Saved data entries:
━━━━━━

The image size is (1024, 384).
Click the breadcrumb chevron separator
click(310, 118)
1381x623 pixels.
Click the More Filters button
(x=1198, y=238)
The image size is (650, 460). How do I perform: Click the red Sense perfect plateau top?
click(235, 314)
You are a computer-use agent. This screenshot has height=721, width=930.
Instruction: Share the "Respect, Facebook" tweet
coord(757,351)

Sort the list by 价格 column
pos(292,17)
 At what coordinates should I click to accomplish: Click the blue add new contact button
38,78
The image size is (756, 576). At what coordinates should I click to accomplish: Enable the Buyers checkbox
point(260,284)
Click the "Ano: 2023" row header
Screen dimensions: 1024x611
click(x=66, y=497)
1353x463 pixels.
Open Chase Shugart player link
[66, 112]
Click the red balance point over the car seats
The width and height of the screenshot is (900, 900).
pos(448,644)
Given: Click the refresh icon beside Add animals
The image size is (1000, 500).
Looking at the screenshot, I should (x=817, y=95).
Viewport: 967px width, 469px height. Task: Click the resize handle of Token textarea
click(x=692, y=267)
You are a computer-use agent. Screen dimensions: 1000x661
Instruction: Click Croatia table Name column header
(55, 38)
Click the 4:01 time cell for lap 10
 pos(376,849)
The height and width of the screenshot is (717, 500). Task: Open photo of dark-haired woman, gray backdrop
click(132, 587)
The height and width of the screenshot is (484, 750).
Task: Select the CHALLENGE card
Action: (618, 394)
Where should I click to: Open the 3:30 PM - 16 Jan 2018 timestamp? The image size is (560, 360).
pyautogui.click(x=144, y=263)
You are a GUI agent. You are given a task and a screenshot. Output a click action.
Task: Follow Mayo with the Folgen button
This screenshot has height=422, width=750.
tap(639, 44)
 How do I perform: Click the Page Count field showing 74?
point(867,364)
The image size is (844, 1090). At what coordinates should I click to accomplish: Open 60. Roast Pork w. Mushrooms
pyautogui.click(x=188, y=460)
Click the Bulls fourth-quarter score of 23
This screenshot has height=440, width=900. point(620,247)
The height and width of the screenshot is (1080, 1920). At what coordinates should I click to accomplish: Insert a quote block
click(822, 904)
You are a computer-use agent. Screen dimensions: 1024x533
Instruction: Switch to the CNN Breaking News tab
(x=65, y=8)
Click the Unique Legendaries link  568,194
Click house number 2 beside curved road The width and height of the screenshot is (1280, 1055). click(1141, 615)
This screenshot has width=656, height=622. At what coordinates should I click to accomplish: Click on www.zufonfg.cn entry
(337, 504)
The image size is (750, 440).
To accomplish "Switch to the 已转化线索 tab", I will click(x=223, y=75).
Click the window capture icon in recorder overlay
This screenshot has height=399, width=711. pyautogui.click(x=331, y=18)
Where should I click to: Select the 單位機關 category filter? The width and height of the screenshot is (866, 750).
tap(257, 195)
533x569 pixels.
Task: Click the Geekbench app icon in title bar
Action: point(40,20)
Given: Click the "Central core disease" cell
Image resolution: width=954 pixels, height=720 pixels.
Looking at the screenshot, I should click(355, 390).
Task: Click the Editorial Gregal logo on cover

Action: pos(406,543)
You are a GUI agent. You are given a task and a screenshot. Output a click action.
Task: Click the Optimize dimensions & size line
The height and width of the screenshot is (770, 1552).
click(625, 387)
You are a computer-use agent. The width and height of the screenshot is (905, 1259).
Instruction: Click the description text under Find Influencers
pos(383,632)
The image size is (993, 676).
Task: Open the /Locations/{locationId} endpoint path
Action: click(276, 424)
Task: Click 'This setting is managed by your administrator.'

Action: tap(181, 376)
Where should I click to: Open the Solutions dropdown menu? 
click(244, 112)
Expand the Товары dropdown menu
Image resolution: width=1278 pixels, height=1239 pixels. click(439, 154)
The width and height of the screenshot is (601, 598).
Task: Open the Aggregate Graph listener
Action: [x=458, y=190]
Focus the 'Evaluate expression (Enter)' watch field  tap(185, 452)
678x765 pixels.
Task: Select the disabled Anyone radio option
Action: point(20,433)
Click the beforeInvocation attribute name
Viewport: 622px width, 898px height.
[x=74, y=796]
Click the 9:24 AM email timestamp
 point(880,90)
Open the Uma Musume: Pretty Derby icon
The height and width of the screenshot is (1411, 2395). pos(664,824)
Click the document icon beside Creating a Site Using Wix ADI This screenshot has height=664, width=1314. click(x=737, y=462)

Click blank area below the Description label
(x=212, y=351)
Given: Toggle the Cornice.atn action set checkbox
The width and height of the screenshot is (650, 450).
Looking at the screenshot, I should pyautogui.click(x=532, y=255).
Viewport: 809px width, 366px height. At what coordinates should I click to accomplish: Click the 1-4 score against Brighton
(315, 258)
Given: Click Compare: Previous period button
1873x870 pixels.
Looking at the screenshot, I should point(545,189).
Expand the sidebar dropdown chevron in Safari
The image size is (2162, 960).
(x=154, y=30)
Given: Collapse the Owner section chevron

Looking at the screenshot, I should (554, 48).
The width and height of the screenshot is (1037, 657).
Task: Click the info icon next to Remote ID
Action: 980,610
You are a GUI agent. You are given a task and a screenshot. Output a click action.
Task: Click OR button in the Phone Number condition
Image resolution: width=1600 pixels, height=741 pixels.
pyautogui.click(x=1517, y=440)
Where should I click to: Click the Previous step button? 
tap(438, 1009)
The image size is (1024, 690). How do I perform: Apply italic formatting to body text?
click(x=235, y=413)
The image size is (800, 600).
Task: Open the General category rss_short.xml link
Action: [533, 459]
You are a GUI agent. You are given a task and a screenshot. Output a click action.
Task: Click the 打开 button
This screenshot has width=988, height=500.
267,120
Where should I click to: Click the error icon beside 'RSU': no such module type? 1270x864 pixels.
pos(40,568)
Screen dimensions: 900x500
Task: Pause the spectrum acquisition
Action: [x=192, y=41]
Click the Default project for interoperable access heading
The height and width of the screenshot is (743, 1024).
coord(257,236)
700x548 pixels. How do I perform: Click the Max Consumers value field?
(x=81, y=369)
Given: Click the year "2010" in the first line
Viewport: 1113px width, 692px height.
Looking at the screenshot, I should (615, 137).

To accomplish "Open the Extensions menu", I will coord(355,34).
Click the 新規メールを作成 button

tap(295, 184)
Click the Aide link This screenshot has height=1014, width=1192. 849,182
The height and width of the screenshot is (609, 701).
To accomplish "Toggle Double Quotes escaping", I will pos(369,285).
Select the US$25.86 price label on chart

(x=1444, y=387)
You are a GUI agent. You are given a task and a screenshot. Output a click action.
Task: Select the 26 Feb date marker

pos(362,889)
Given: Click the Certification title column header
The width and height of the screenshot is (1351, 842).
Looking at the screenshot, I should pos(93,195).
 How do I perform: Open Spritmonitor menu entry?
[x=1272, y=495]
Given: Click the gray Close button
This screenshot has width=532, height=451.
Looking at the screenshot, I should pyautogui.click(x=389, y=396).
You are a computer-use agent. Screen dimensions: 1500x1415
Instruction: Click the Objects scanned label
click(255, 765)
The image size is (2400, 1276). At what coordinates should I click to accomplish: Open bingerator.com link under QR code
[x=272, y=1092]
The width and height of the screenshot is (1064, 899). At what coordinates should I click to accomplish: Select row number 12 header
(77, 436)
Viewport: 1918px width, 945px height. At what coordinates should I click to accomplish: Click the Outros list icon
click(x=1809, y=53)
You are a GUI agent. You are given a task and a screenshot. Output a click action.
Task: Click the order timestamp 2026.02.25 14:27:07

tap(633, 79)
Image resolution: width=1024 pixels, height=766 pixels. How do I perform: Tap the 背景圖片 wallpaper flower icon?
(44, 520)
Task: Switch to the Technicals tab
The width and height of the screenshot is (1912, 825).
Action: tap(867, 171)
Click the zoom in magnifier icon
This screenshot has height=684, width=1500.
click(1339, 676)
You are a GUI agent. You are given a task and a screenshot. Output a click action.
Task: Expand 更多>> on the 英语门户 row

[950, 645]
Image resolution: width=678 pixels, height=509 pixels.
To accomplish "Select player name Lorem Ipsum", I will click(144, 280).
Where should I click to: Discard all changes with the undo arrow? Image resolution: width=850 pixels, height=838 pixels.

━━━━━━

● **Try it**
Please give back only the lines between the first line of the entries and the line with "You are a computer-use agent. This", both ends included, word for word.

● **Exercise response**
The image size is (1024, 384).
Click the breadcrumb chevron separator
click(310, 118)
1381x623 pixels.
Click the More Filters button
(x=1198, y=238)
The image size is (650, 460). How do I perform: Click the red Sense perfect plateau top?
click(235, 314)
You are a computer-use agent. This screenshot has height=721, width=930.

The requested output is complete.